All these factors, such as loose customs supervision, tax and duty exemptions, and lack of financial transparency create an intricate system for building a complex crime network. Thus, many nefarious individuals and crime syndicates might easily get away with financial schemes within an FTZ.  

The Importance of Advanced Transaction Monitoring for Banks

To detect money laundering and other financial crimes in an FTZ, companies based in the FTZ and financial institutions alike must be more diligent in checking more risk indicators that provide telling information about transactions. This can be done by gathering more data and using an advanced transaction monitoring system with graph analytics that can help banks draw significant connections between potentially bad actors.

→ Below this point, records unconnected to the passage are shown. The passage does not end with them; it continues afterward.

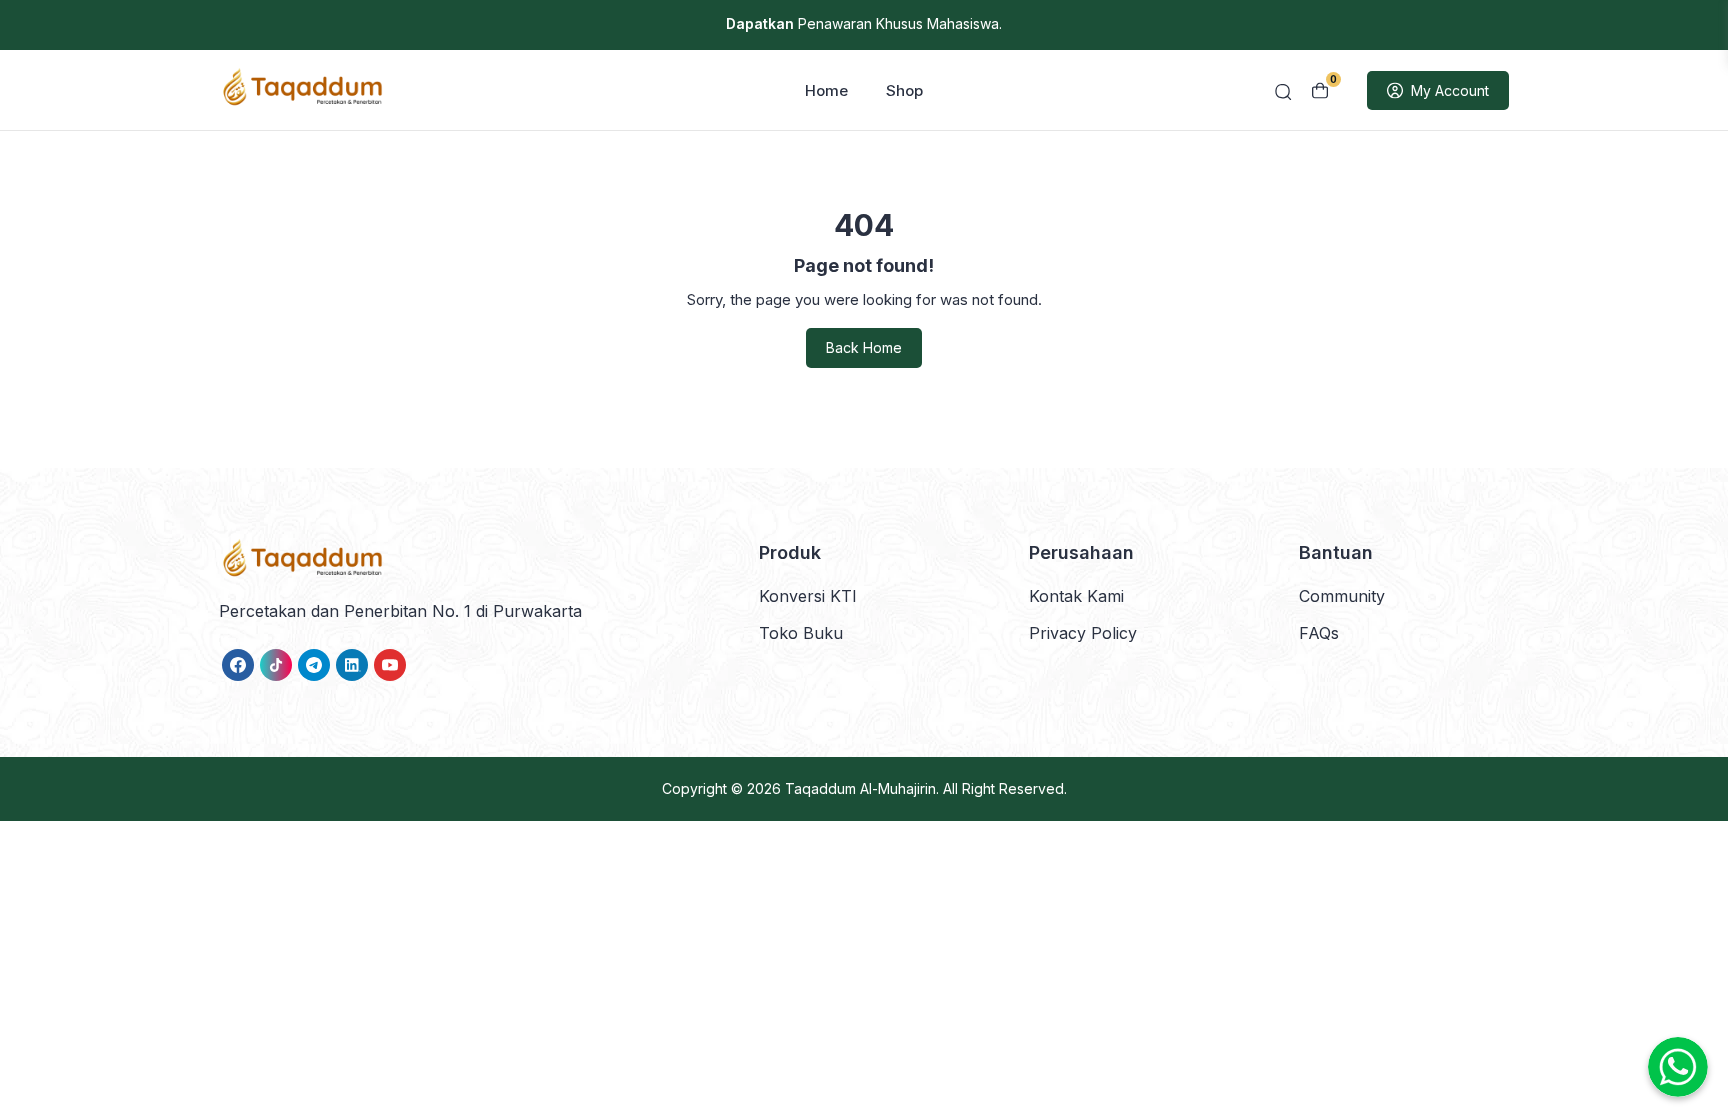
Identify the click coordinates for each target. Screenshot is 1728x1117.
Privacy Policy (1083, 633)
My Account (1450, 90)
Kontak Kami (1076, 596)
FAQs (1319, 633)
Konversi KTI (808, 596)
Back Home (864, 347)
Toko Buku (801, 633)
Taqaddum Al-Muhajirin (860, 788)
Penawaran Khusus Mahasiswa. (864, 23)
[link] (238, 665)
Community (1342, 596)
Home (826, 90)
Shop (904, 90)
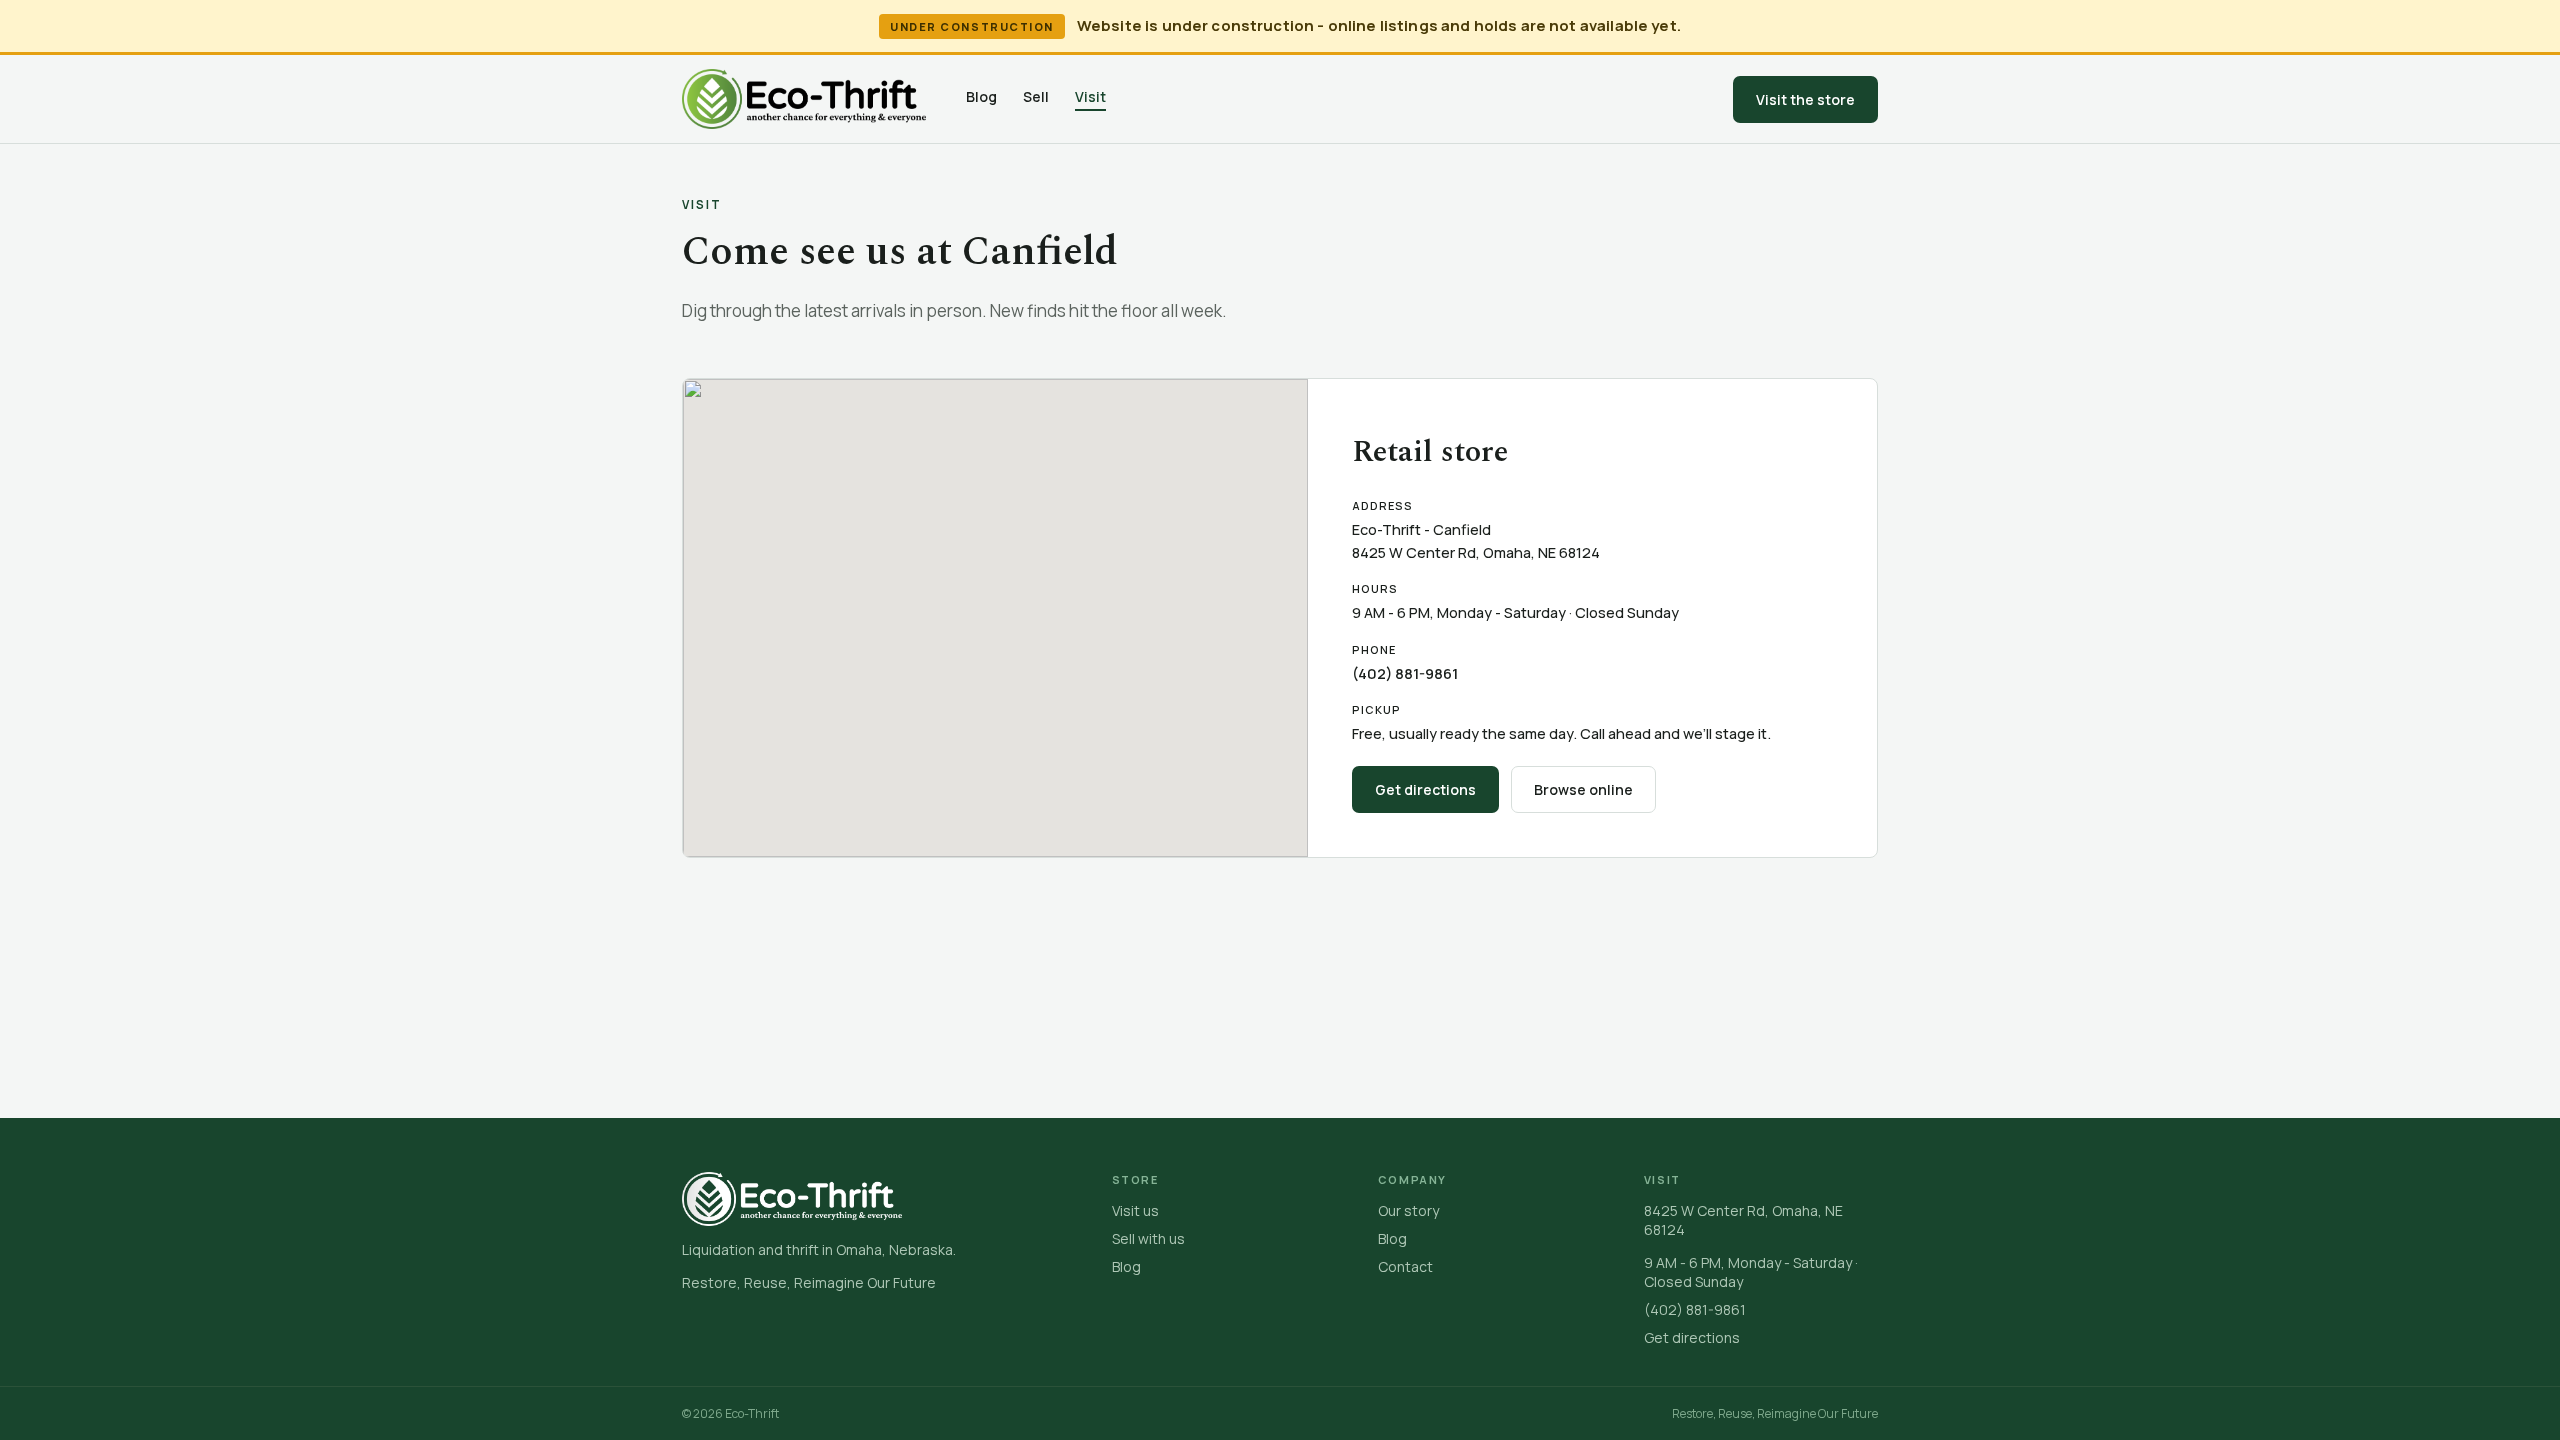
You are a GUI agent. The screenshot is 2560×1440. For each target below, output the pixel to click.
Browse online (1583, 789)
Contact (1405, 1266)
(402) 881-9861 (1405, 673)
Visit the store (1805, 99)
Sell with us (1148, 1238)
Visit (1090, 96)
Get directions (1425, 789)
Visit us (1135, 1210)
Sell (1036, 96)
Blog (981, 96)
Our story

When detecting money laundering and fraud in FTZs, it’s not enough to, for example, simply oversee inconsistent shipping records in high-risk areas. Banks should look out for risk indicators that might suggest suspicious financial activities. Some of these risk indicators include having one person or business connected to several other businesses, a person owning and running more than one company in the same area, and businesses shipping into one country. 

Apart from risk indicators, banks should also take note of external data that they can collect legally to cross-check individuals and businesses with other FTZ companies. Some external information they can gather includes business names and addresses operating in an FTZ, other banks serving in an FTZ, and trend reports about the products received and shipped from an FTZ.  Once a financial institution gathers the necessary information, it’s also important for banks to have a centralized monitoring system that carefully checks how transactions are linked with each other. 

Financial crimes become harder to detect, especially when individuals participate in complex systems that cover their tracks. Now, more than ever, banks should invest in effective anti-money laundering transaction tracking systems that perform target monitoring to detect financial crimes. Having a reliable platform that identifies suspicious financial patterns is crucial for keeping up with financial criminals.